Beads of perspiration sprang out, dotting his upper lip and the receding arcs of sparse hair at his temples.

What if they never came?

What if they had gone already and through some failure of the mechanisms he had missed them? Even the subliminal persistence of the revolving scanners’ workings was not assurance enough. For the first time in many years he was hearing the scanners again, and did they sound right? Didn’t...they...sound...a...bit...off?

They didn’t sound right! My God, all these years and now they weren’t working! He had no way of repairing them, no way of getting out of here, he was doomed to lie here till he died-his purpose gone! Oh My God! All these years here nowhere and my youth gone and they’ve stopped running and no-good damned things failing now and the aliens’ve slipped through and Earth’s gone and I’m no good here and it’s all for nothing and Marie and everything...

Ferreno! Good God, man! Stop yourself!

He grabbed control of himself abruptly, lurchingly. The machines were perfect. They worked on the basic substance of inverspace. They couldn’t go wrong, once set running on the pattern.

But the uselessness of it all remained.

His head fell into his shaking hands. He felt tears welling up behind his eyes. What could one puny man do here, away from all and everyone? They had told him more than one man would be dangerous. They would kill each other out of sheer boredom. The same for a man and a woman. Only one man could remain in possession of his senses, to tickle out the intricate warning on the inverspace communicator.

He recalled again what they had said about relief.

There could be none. Once sealed in, a man had begun the fight with himself. If they took him out and put in another man, they were upping the chances of a miscalculation-and a failure. By picking the very best man by infallible computer, they were putting all their eggs in one basket-but they were cutting risk to the bone.

He recalled again what they had said about a machine in his place.

Impossible. A robot brain, equipped to perform that remarkable task of sorting the warning factors, and recording it on the inverspace communicators-including any possible ramifications that might crop up in fifty years-would have to be fantastically large.

It would have had to be five hundred miles long by three hundred wide. With tapes and back-up circuits and tranversistors and punch-checks that, if laid end to end, would have reached halfway from The Stone to Earth.

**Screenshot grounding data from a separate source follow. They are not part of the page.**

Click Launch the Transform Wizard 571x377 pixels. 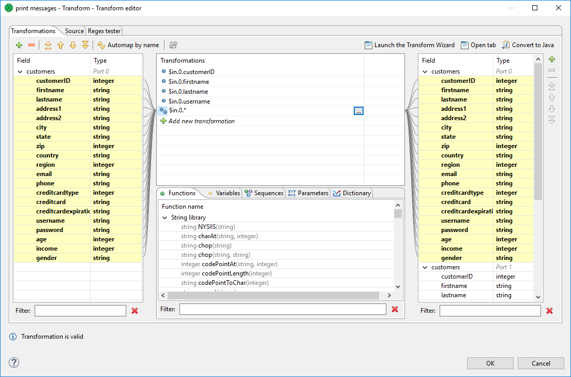pyautogui.click(x=410, y=45)
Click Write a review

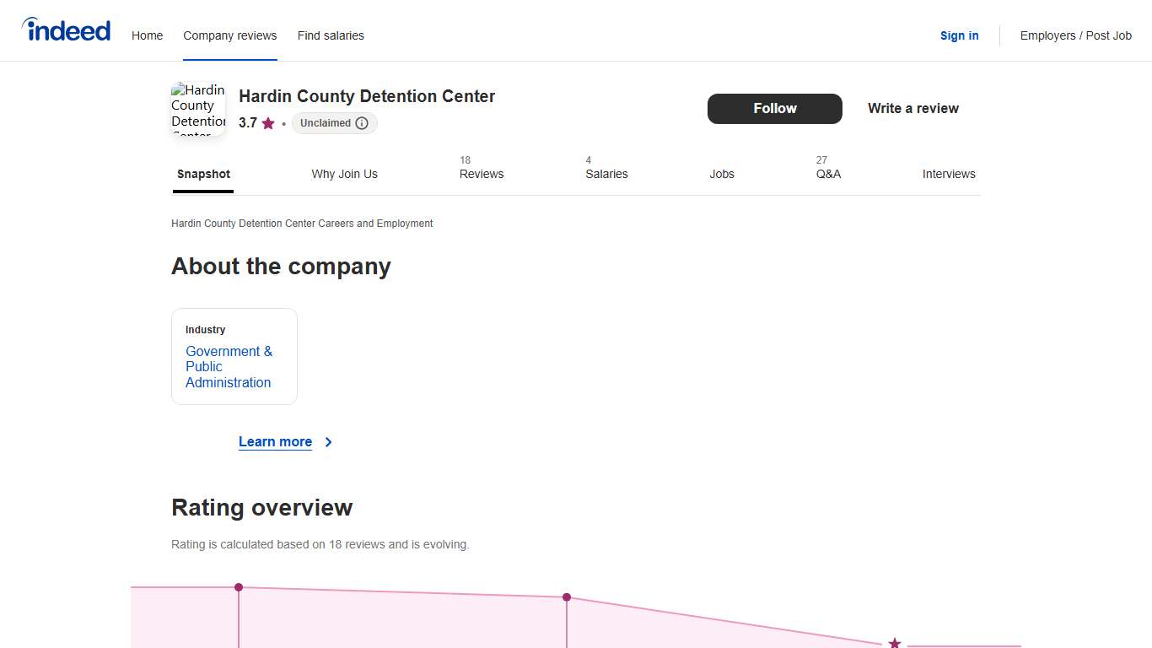[913, 109]
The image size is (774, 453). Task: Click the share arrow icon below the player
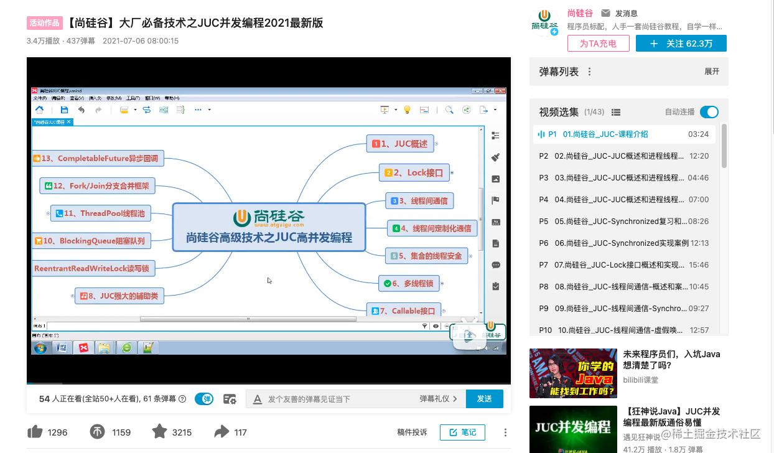coord(223,431)
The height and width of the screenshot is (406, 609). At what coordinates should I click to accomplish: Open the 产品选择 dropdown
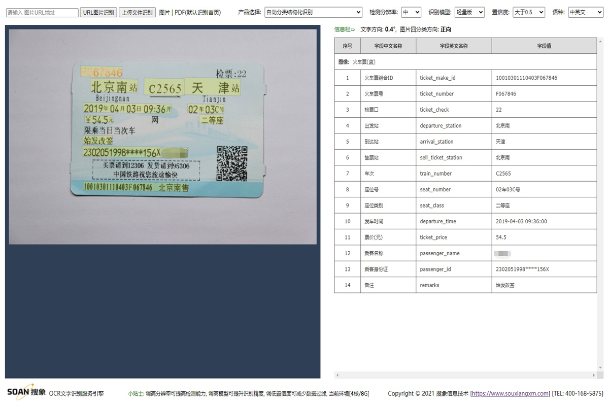point(313,12)
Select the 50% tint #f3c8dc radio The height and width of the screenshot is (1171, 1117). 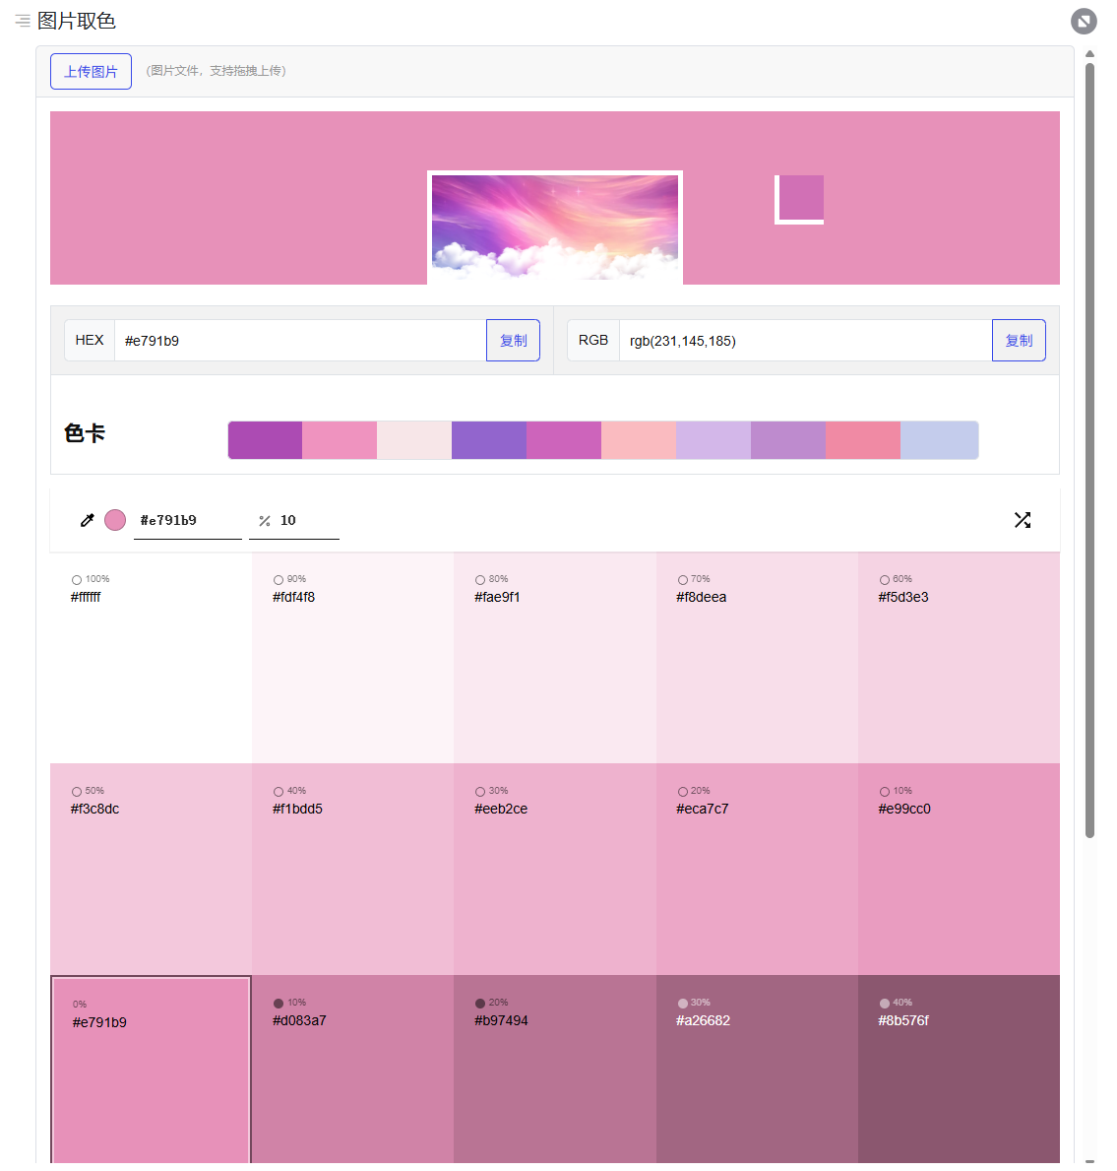pos(77,792)
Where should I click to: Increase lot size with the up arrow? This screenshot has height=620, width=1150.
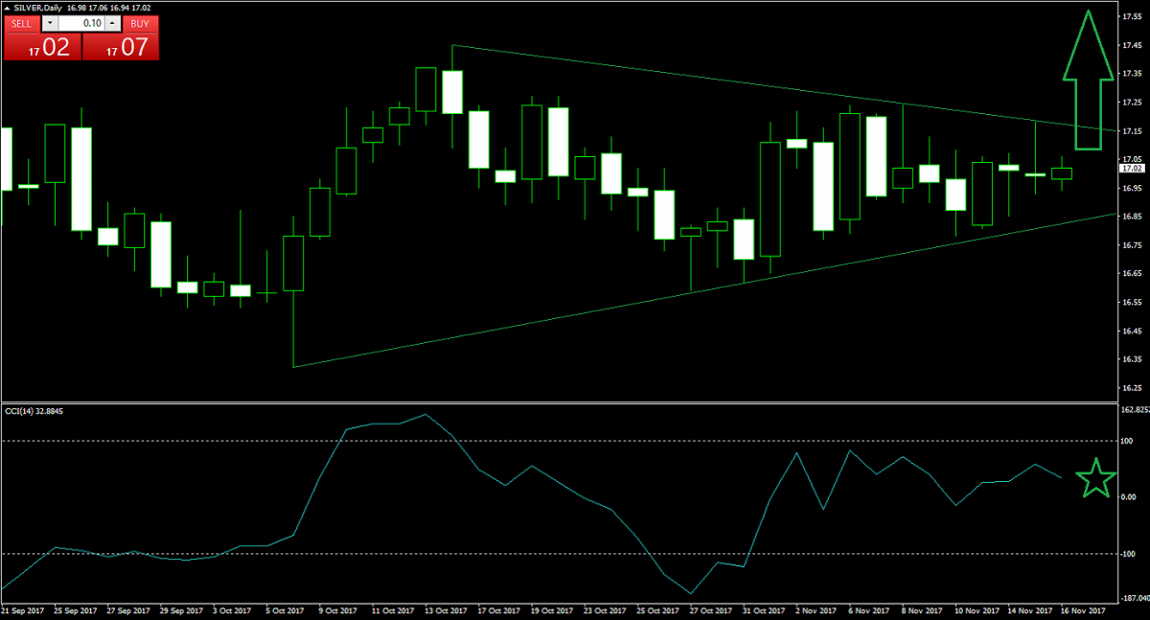(x=113, y=22)
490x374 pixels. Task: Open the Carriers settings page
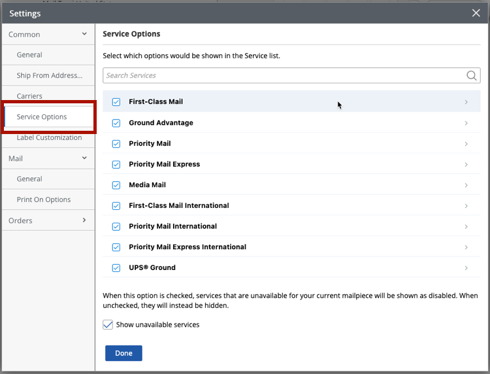point(29,96)
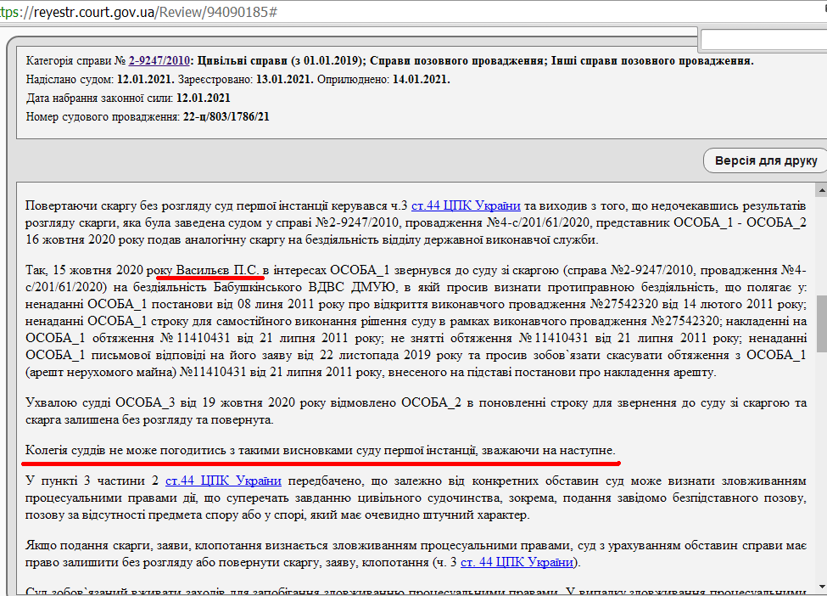The width and height of the screenshot is (827, 596).
Task: Click scrollbar track above the thumb
Action: click(821, 246)
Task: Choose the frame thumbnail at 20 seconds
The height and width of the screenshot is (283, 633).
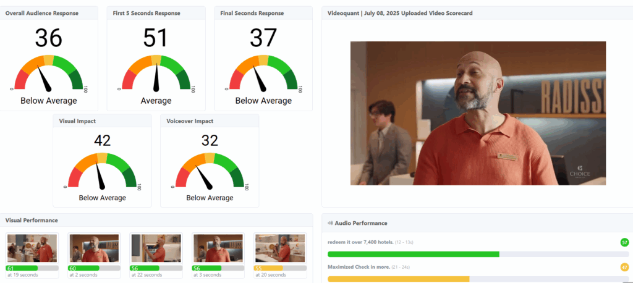Action: click(x=280, y=248)
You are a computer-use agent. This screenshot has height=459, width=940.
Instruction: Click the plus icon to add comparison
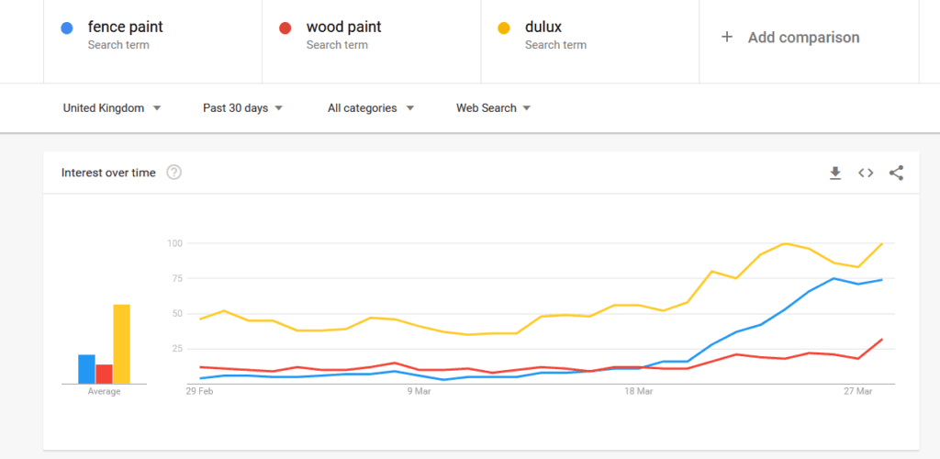click(727, 38)
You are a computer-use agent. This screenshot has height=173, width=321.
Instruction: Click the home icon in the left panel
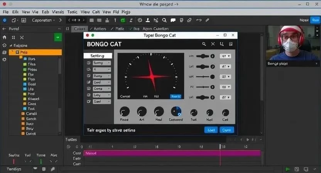pyautogui.click(x=5, y=37)
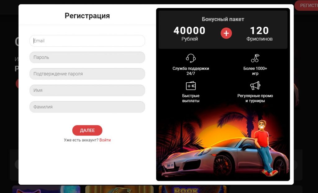Click the red ДАЛЕЕ button
The width and height of the screenshot is (318, 193).
coord(87,130)
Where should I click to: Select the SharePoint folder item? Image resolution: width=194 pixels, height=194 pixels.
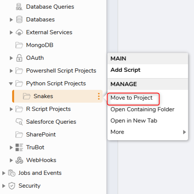(41, 135)
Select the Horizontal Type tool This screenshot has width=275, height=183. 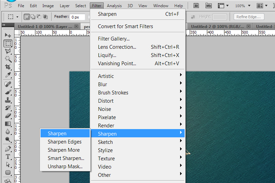[8, 157]
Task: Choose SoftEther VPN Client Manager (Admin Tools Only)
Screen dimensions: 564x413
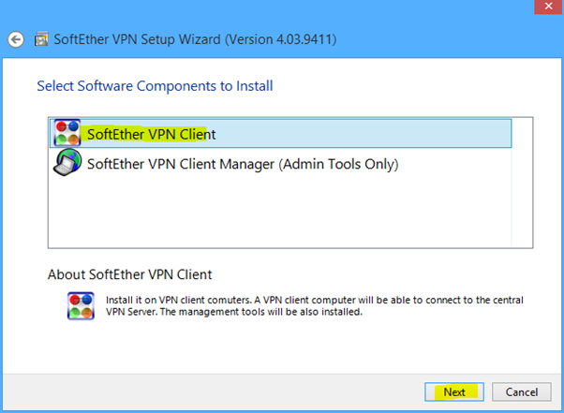Action: [x=243, y=164]

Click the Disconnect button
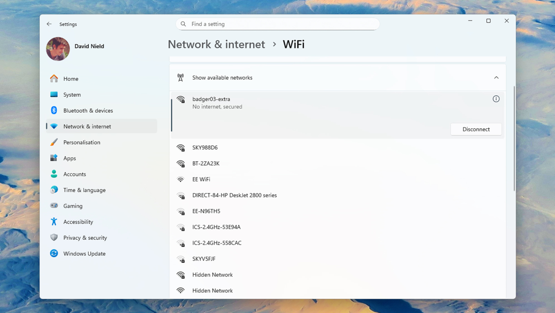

He knew he was necessary, which had been one of the things that had somehow stopped him from finding a way to wreck himself or the whole Quonset during those twenty-four years.

Yet it still seemed so worthless, so helpless, so unnecessary. He didn’t know, but he was certain the Quonset bubble would inform them if he died or was helpless. Then they would try again.

He was necessary, if...

If the enemy was coming. If the enemy hadn’t already passed him by. If the enemy hadn’t died long ago. If, if, if!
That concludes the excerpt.